The IIT team's method is a hybrid one made up of an initial initial simulation run followed by analysis of IR-level application code using an evaluation engine to predict the execution time statistics on any given instruction-set-customized processor. They studied the behavior of their evaluation engine both in terms of the accuracy of the predicted execution time and of how fast it is in comparison to the simulation-based estimations, implementing the methodology in the Tensilica (Xtensa) design platform.
"An obvious application of the proposed approach becomes the estimation of task-level execution times which are the inputs to any Design Space Exploration algorithms performing the application-to-architecture mapping in heterogeneous MPSoC architectures. In a multi-processor platform, identifying the most suitable processor for an application task is a non-trivial task and needs the performance evaluation of each application task on each of the PEs in the platform.
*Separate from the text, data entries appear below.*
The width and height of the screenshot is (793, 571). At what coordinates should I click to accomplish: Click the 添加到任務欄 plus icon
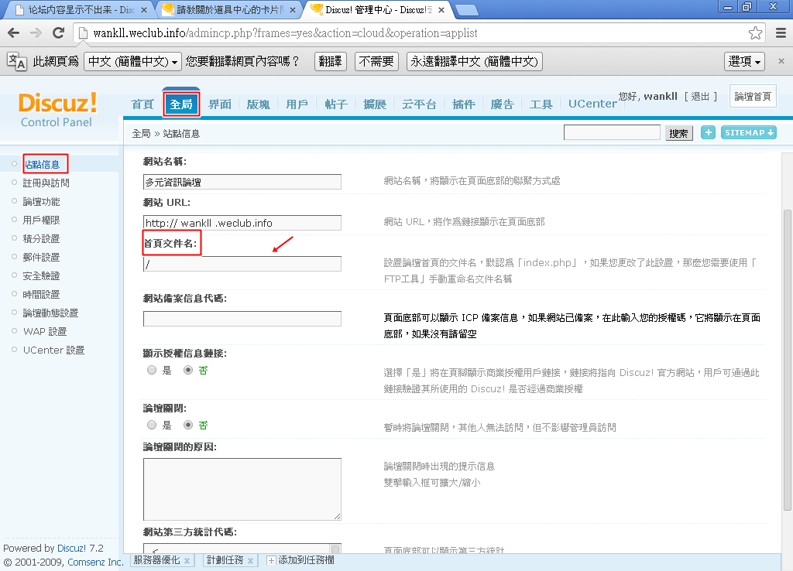[271, 561]
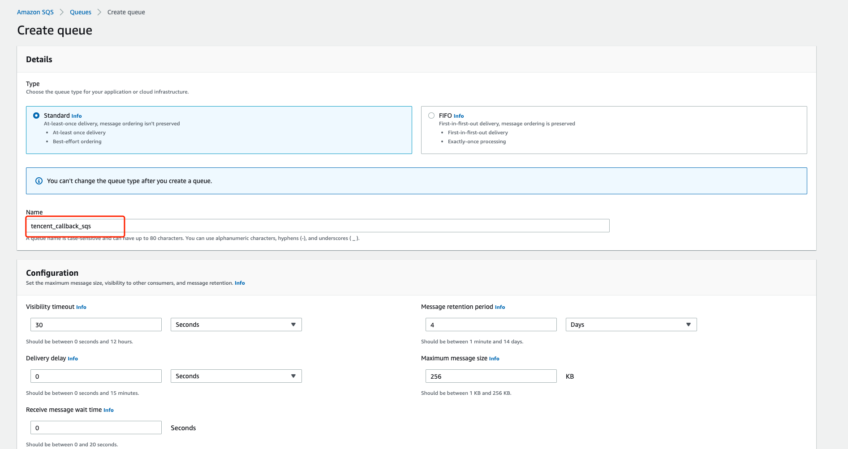Click the Amazon SQS breadcrumb link
This screenshot has height=449, width=848.
tap(35, 12)
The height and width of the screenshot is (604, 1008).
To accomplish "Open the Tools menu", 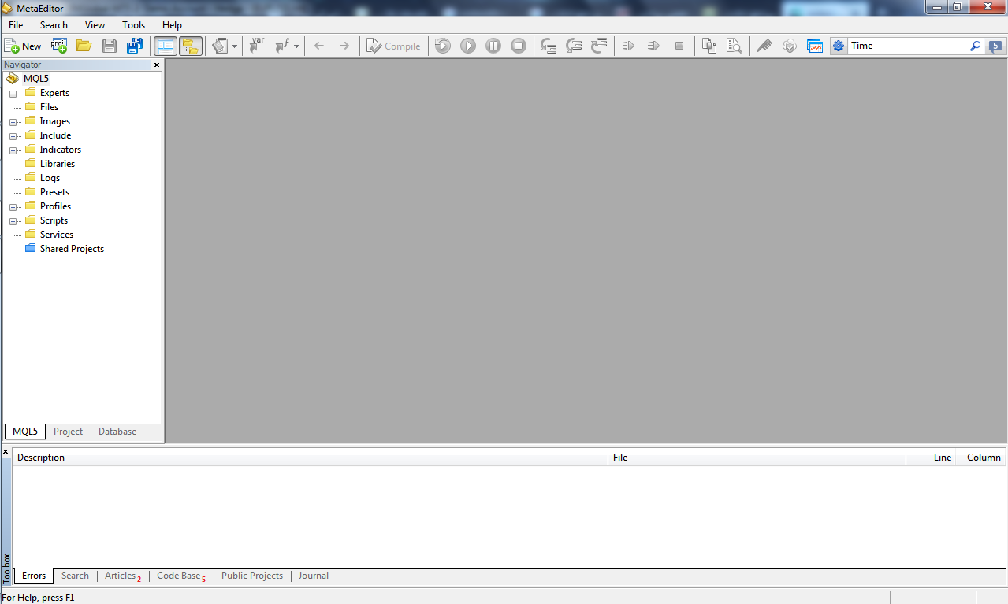I will 133,25.
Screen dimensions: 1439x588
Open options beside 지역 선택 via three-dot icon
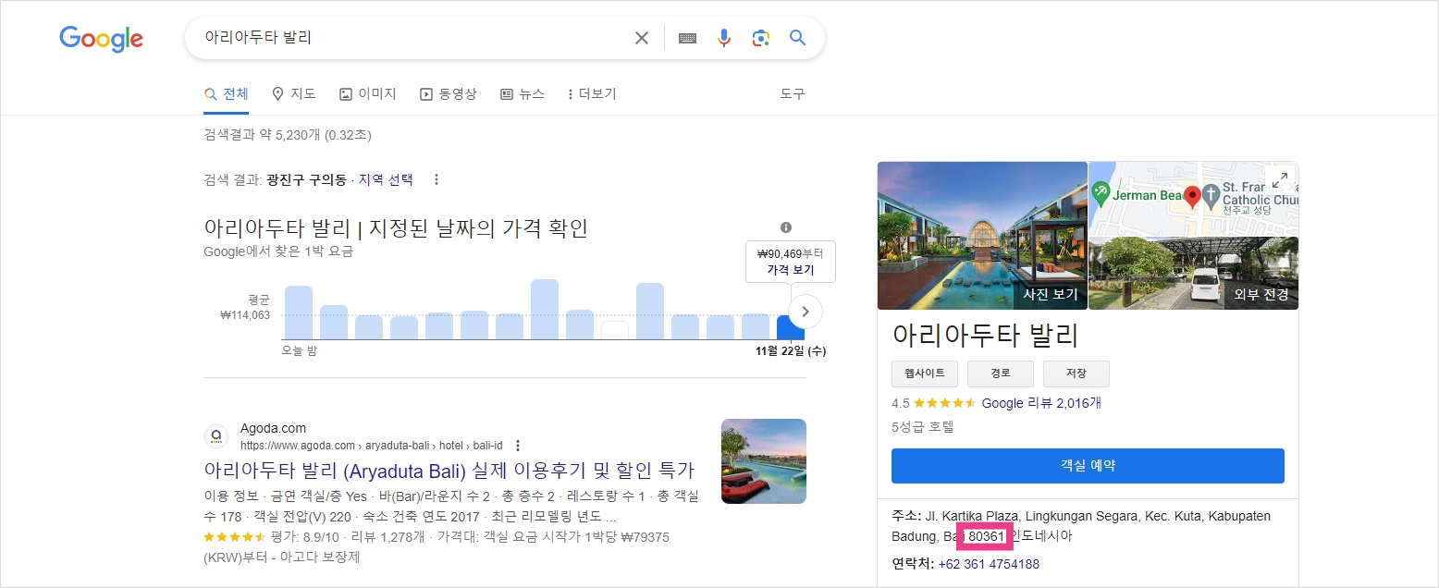(x=436, y=178)
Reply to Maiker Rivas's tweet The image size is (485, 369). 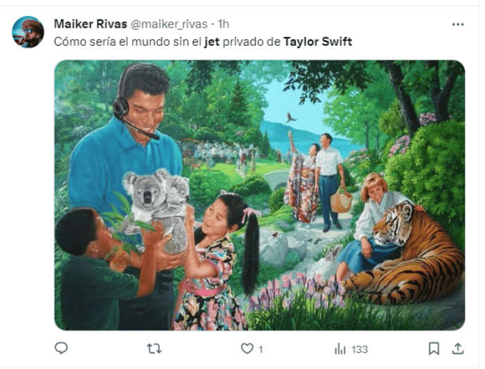[61, 349]
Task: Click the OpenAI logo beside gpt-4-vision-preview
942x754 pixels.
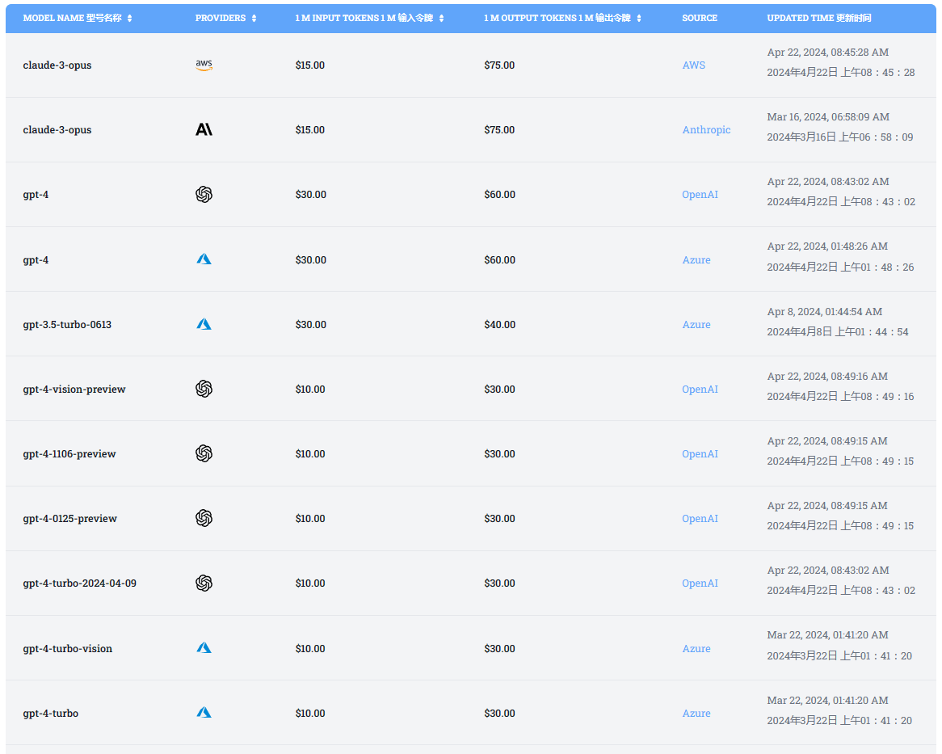Action: [204, 389]
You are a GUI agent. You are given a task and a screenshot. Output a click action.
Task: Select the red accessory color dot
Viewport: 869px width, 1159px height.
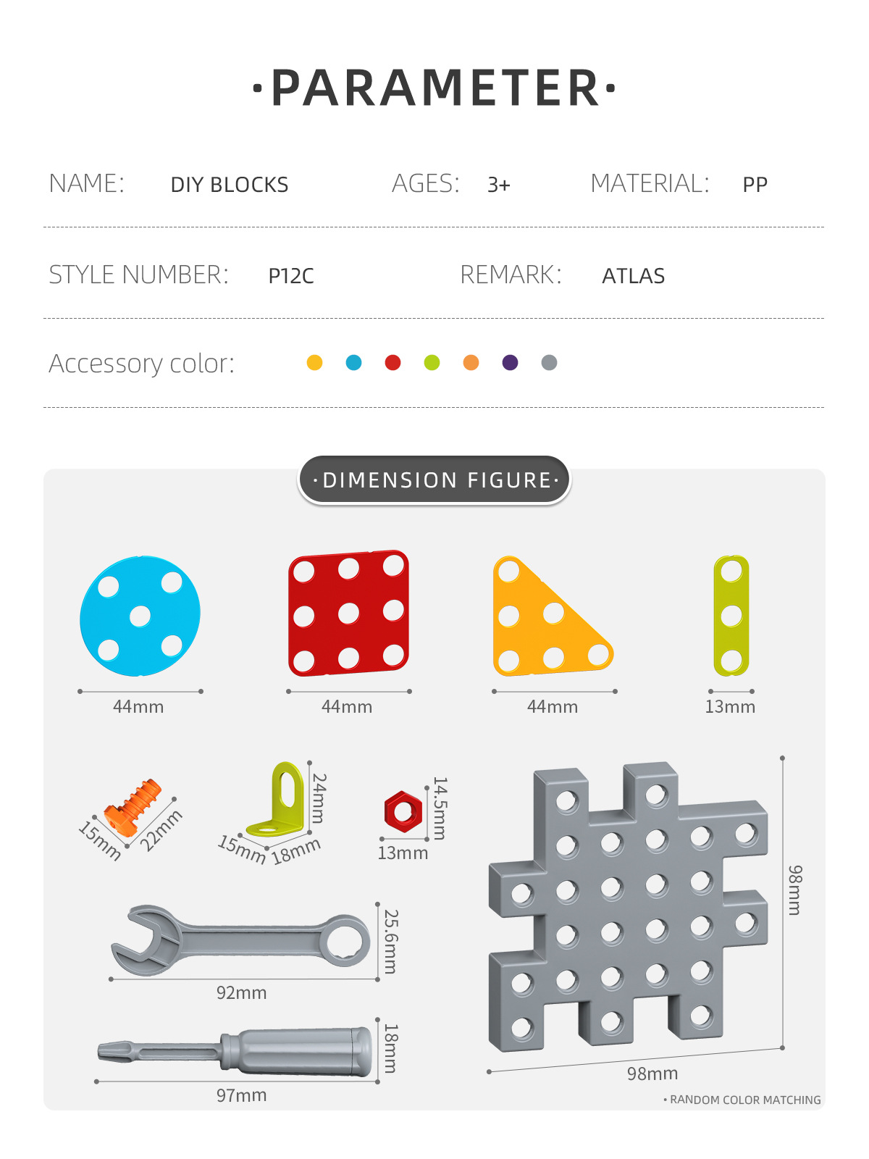(392, 363)
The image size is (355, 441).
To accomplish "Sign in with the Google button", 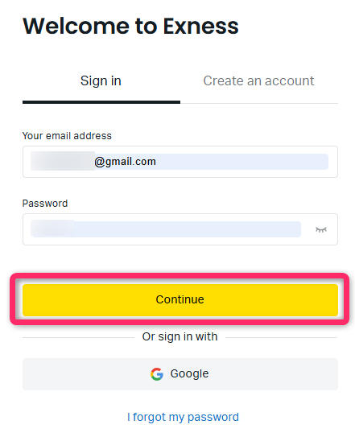I will 180,374.
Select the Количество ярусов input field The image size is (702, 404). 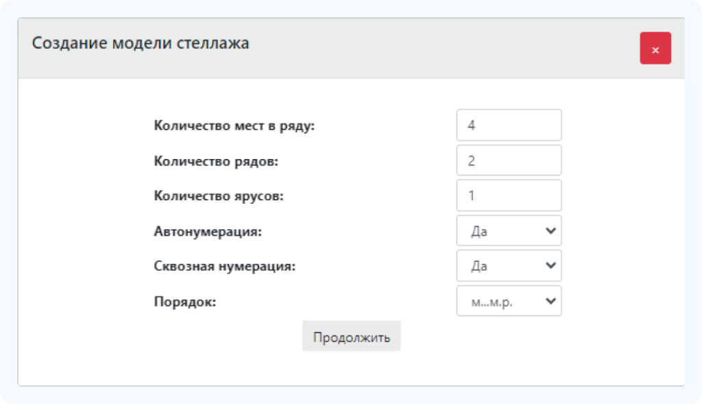[509, 195]
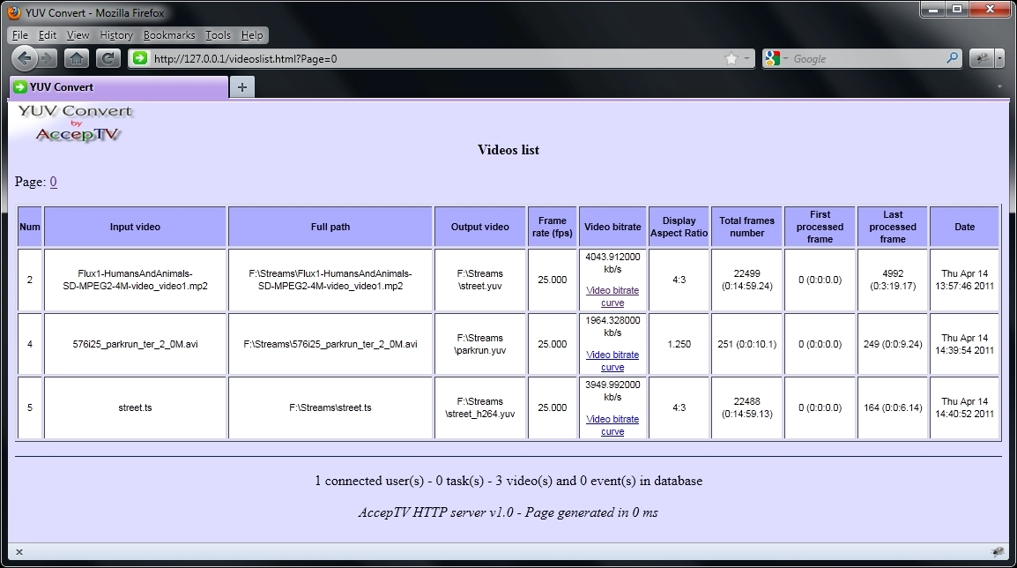This screenshot has height=568, width=1017.
Task: Open the History menu
Action: pyautogui.click(x=115, y=35)
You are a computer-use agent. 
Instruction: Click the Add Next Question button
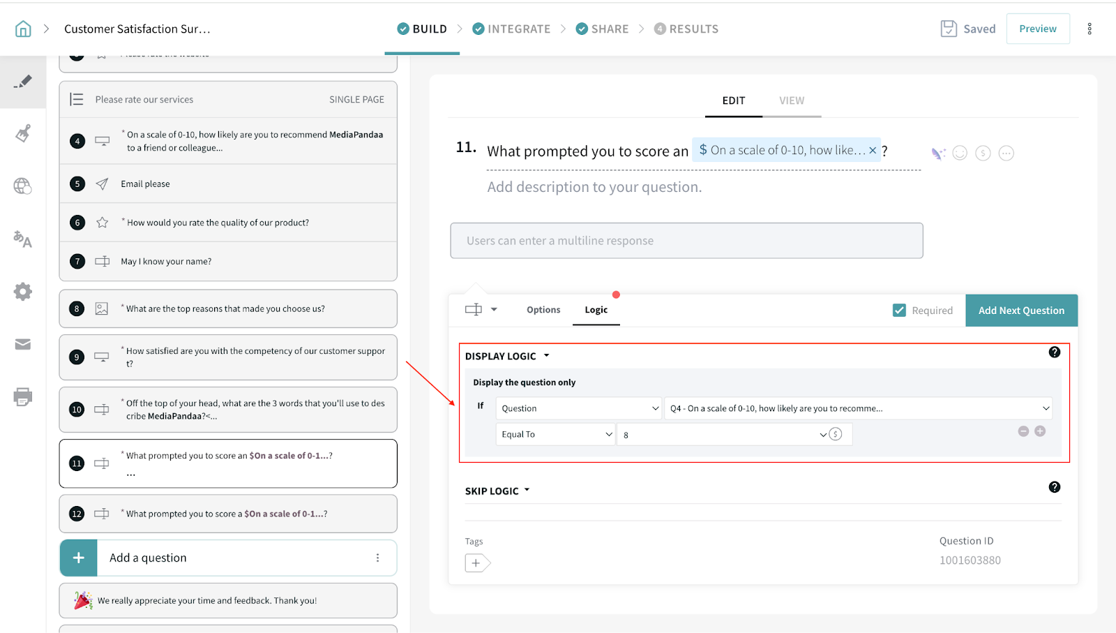1021,311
Along with the prediction of execution cycles, our evaluation engine is also capable of automatically augmenting the application tasks with the Custom Instructions (CI) available in the processor hardware and generating scheduled code. This can be seen as an important step in the system design flow using the Tensilica platform where the CIs have to be manually embedded in the application code for porting into an architecture that consists of different extensions of the base Xtensa core," they said.
The team claimed that their results showed that the evaluation engine is at least an order of magnitude faster than simulation-based evaluation techniques; what is more, the predicted execution times showed up to be nearly completely accurate in all test cases.